No início, pensava-se que o surto seria rapidamente controlado. Com a evolução da pandemia e o crescente aumento do número de mortes e contaminação, os maiores centros de pesquisa, a partir da China, sacaram suas armas de defesa e passaram a dar respostas mais eficazes no combate à pandemia, como a produção de vacinas, surgidas em menos de um ano, feito inédito. Mas aqueles ambientes que ainda sofriam com restrições fiscais advindas da crise de 2008, como Grécia, Itália, Portugal, Espanha, na Europa, e outros que haviam cortado benefícios sociais, foram lerdos na operação de combate à Covid-19.

Os Estados Unidos, cujo papel na liderança mundial foi corroído na era Trump, um governante inclinado a fechar o país em copas e a apoiar o clamor nacionalista, despertaram com Joe Biden para a necessidade de retomar o protagonismo. Depois de vivenciarem um ciclo de despreparo de seu sistema de saúde, com uma taxa de mortalidade entre as mais altas do mundo, os EUA passaram a aplicar pacotes de socorro, culminando com os planos de recuperação anunciados pelo presidente somando cerca de US$ 4 trilhões. Na Europa, um pacote de 750 bilhões de euros foi a resposta para recuperar a economia continental.

Quem mais avançou na crise, sob os aspectos econômicos e geopolíticos, foi a China que, mesmo sob a grita de o vírus ter vazado de um dos seus laboratórios, na cidade de Wuhan, tem sido o principal produtor de vacinas. Usando de modo estratégico essa condição, a China avolumou seu protagonismo no campo científico, o que, em tempos de tormenta como o que vivemos, acaba quebrando resistências e atenuando a onda crítica que bate no regime comunista chinês.

O fato é que as Nações abriram os olhos para a meta de abrigar parques de produção, em um esforço para evitar a superconcentração de vacinas e insumos em poucos lugares e tentando nivelar o poder geopolítico entre eles. A ideia inspiradora é a de se chegar a uma produção, hoje insuficiente, capaz de suprir a demanda global. O susto foi grande, motivando governos ao compromisso de atrair ou instalar empresas de alta tecnologia para fabricar equipamentos médicos e fármacos.

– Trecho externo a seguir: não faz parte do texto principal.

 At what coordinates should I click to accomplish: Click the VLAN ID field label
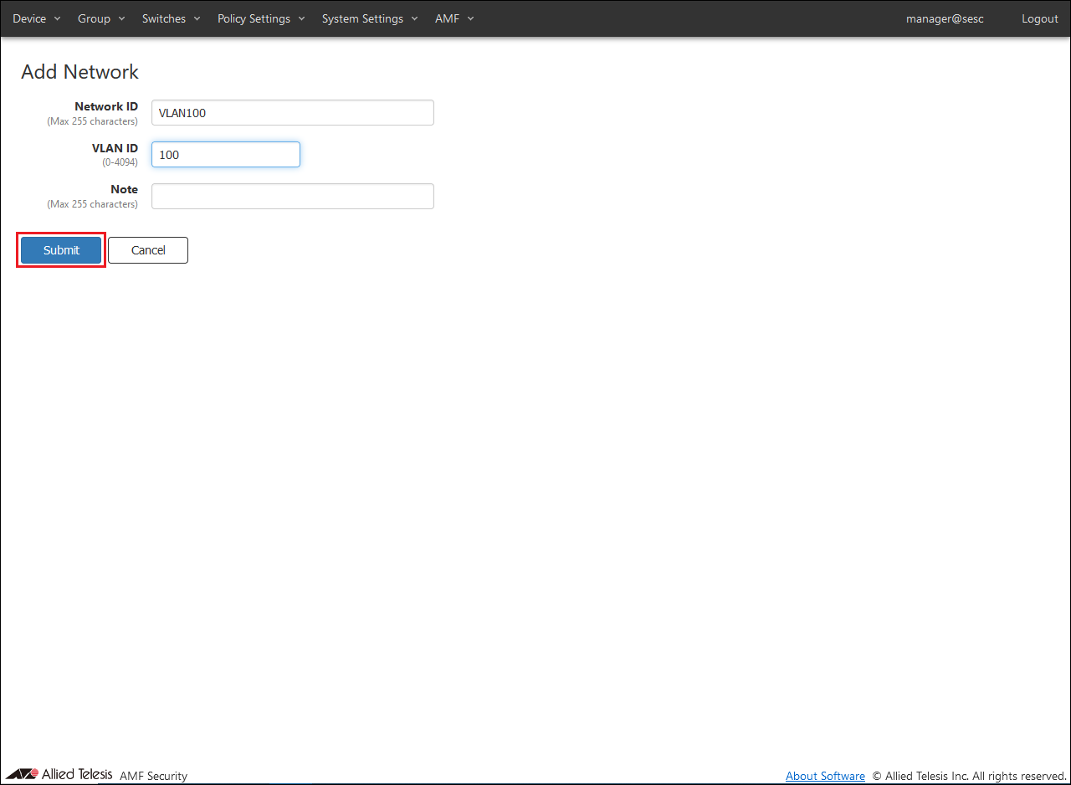115,148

No feixe das discussões, incluem-se reclamações sobre a missão da Organização Mundial da Saúde e sugestões para mudanças em suas operações. Mais uma vez, o viés ideológico impregna esse foro discursivo.

O pano de fundo mostra o aparente conflito entre dois discursos: a globalização e o nacionalismo, ou seja, continuar a abrir fronteiras físicas e ideológicas ou fechar a porteira. Globalização é um fenômeno que ultrapassa a simples ideia de abertura de fronteiras físicas. Trata-se de interpenetração de valores, princípios, costumes, enfim, um ideário cada vez mais exposto ao acesso dos habitantes do planeta e em visibilidade intensa e permanente pelas redes sociais, inseridas nos eixos tecnológicos da internet.

Difícil de desmontar tal engrenagem. Já o nacionalismo volta ao centro do debate na onda da garantia do trabalho, com a pregação de que seus espaços sejam ocupados pela população originária do país e não por estrangeiros.

O foro tende a acender os ânimos, principalmente quando se abrem as cortinas para mostrar as ferramentas tecnológicas tomando o lugar das pessoas. Sobre o Brasil, as inferências ficam em aberto. Mas o leitor pode fazer a sua leitura.